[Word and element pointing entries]
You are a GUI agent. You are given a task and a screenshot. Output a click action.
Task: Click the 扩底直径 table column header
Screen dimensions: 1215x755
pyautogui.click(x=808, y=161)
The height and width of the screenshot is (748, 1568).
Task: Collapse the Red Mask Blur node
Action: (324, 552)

*Exercise brief*
Rewrite the listing with every "Screen dimensions" swapped for "Display size". Leave everything else unchanged.

*Solution*
You are a GUI agent. You are given a task and a screenshot. Output a click action.
Task: Click the 扩底直径 table column header
Display size: 1215x755
pyautogui.click(x=808, y=161)
The height and width of the screenshot is (748, 1568).
Task: Collapse the Red Mask Blur node
Action: (324, 552)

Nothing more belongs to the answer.